- _EXTRACT_:
↓

On Behalf of | Oct 3, 2018 | Divorce

A growing number of older Americans in Kentucky and across the country are choosing to end their marriages. While divorce rates have held steady or even declined across the American population as a whole, “gray divorce” rates have doubled since 1990 for people age 50 and older. As is the case for younger couples, divorce is more likely when a couple is married for a second time or when they have only been together for a few years. However, many older couples divorcing have been together for many years or even decades.

The financial implications of divorce can be particularly significant for people at or approaching retirement age. The division of retirement funds can be one of the more complex parts of any divorce, and the effect is magnified when both parties will have little time to recover from the changes that accompany asset division. However, financial planning during divorce negotiations and after the end of the marriage can help people to enjoy a successful retirement after the end of their marriage.

During the negotiations over property division, it can be important to keep life insurance in mind. When one partner is a lower earner and will receive spousal support, it may be worth negotiating to establish a life insurance policy for which the former spouse is named as the beneficiary. This helps to provide a level of financial security. In addition, tax consequences for both parties can be considered when dividing different kinds of accounts, especially those with pre-tax funds such as an IRA.

Financial aspects of the end of a marriage may weigh heavily on the mind of people who divorce later in life. A family law attorney might provide guidance and representation throughout the process, including representing a client through negotiations to achieve a fair settlement on issues including spousal support and property division.

↑

- _PROBLEM DETAILS_:
Answer from the passage on gray divorce:
(a) Since what year have "gray divorce" rates doubled for people age 50 and older?
(b) When a lower-earning partner will receive spousal support, who may be named as the beneficiary of a life insurance policy?
(c) What type of account is given as an example of one holding pre-tax funds?
The lines after this passage are not needed for the exercise.

- _DATA EXCERPT_:
↓

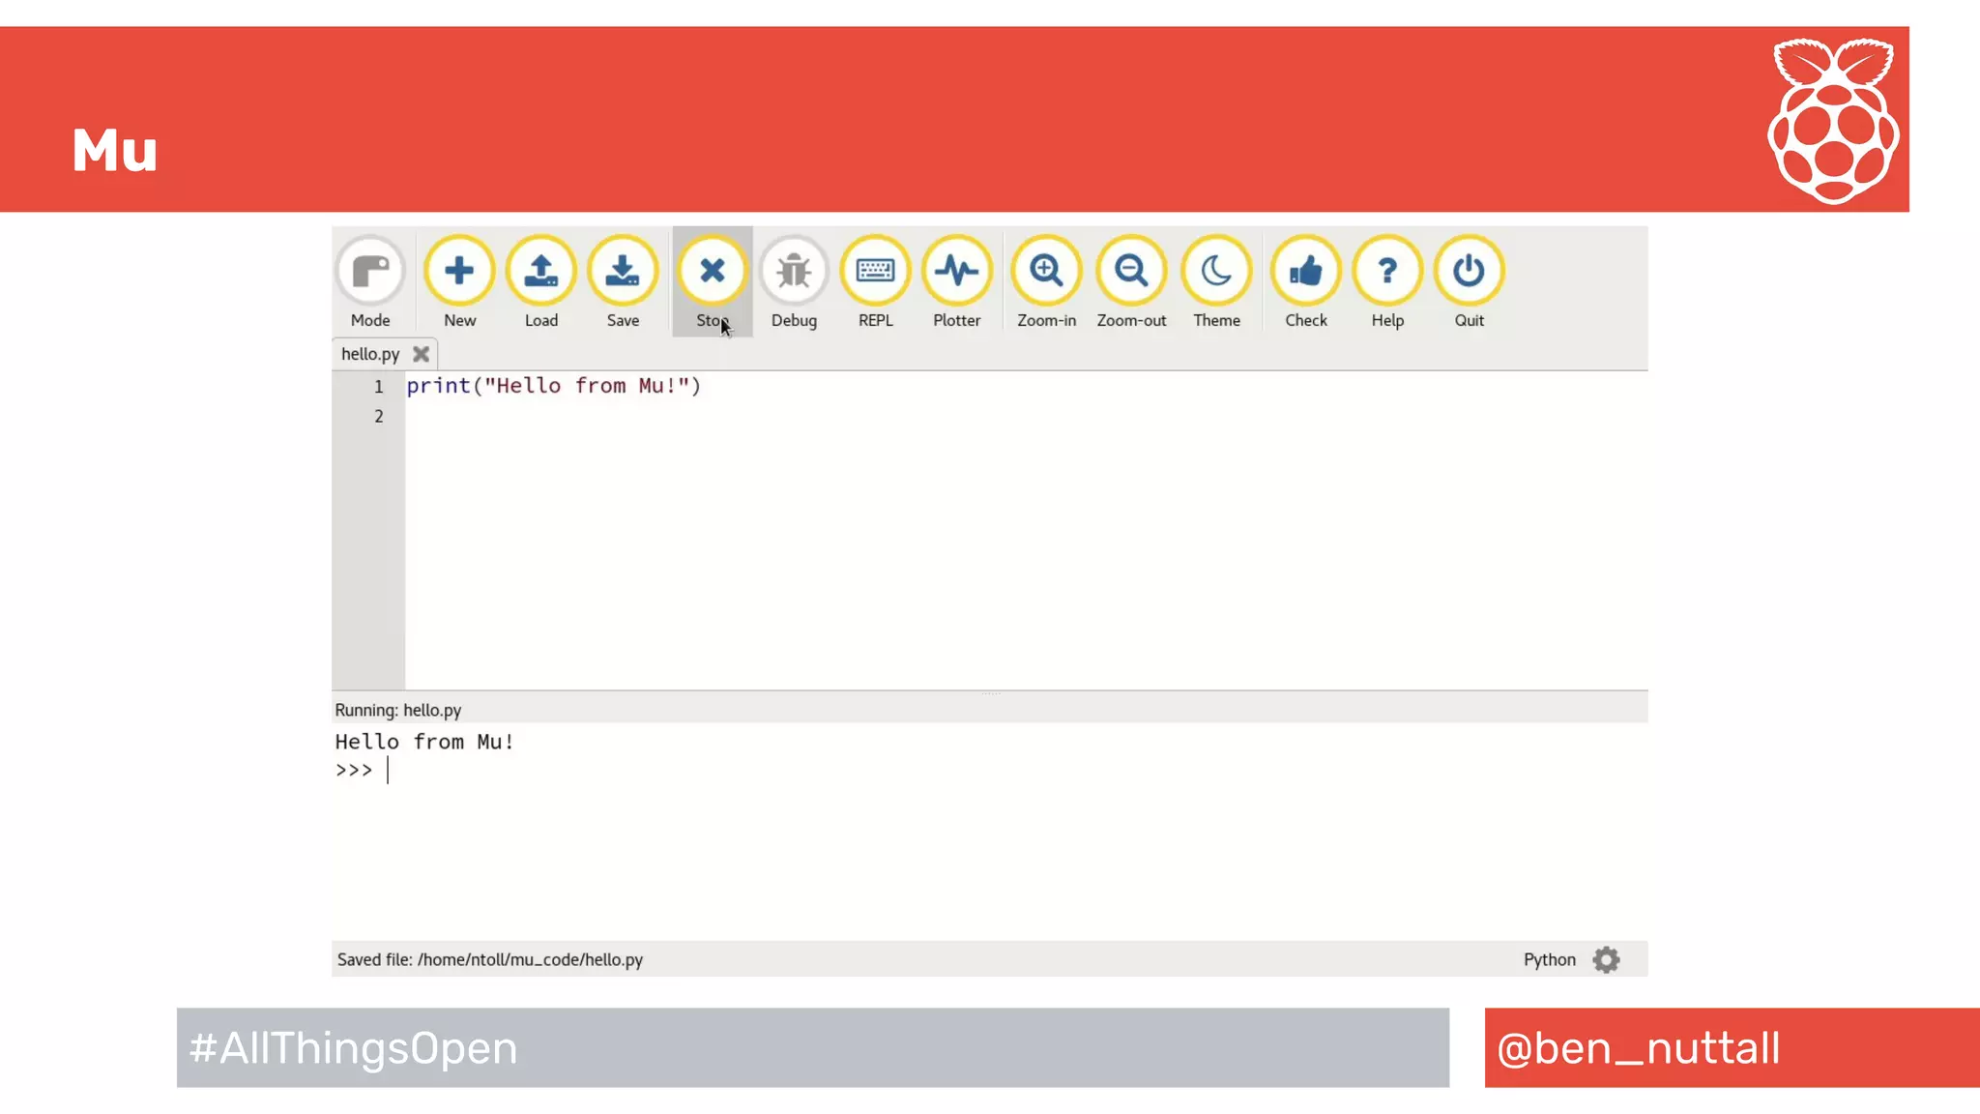Viewport: 1980px width, 1114px height.
Task: Click the Python mode label
Action: click(1549, 959)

↑

- _EXERCISE OUTPUT_:
(a) 1990
(b) The former spouse
(c) An IRA